:: Your assignment ::
Set down the whole listing below exactly, without pictures.

=======

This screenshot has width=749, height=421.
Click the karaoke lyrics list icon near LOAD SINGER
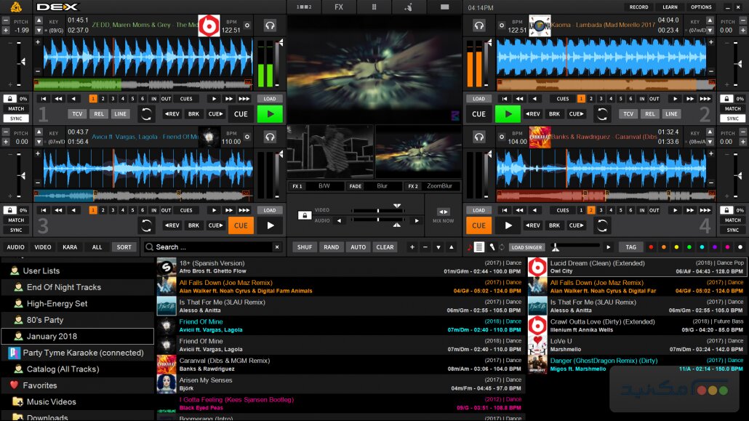point(478,247)
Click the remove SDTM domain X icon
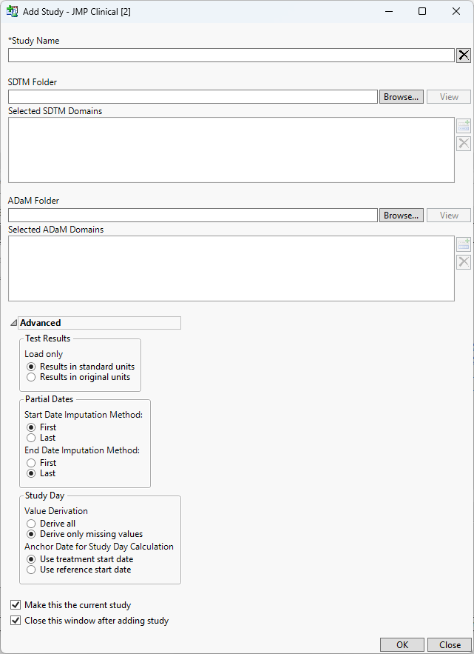474x654 pixels. point(464,144)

=======

:: Your response ::
This screenshot has width=749, height=421.
Click the karaoke lyrics list icon near LOAD SINGER
point(478,247)
Click the remove SDTM domain X icon
474x654 pixels. point(464,144)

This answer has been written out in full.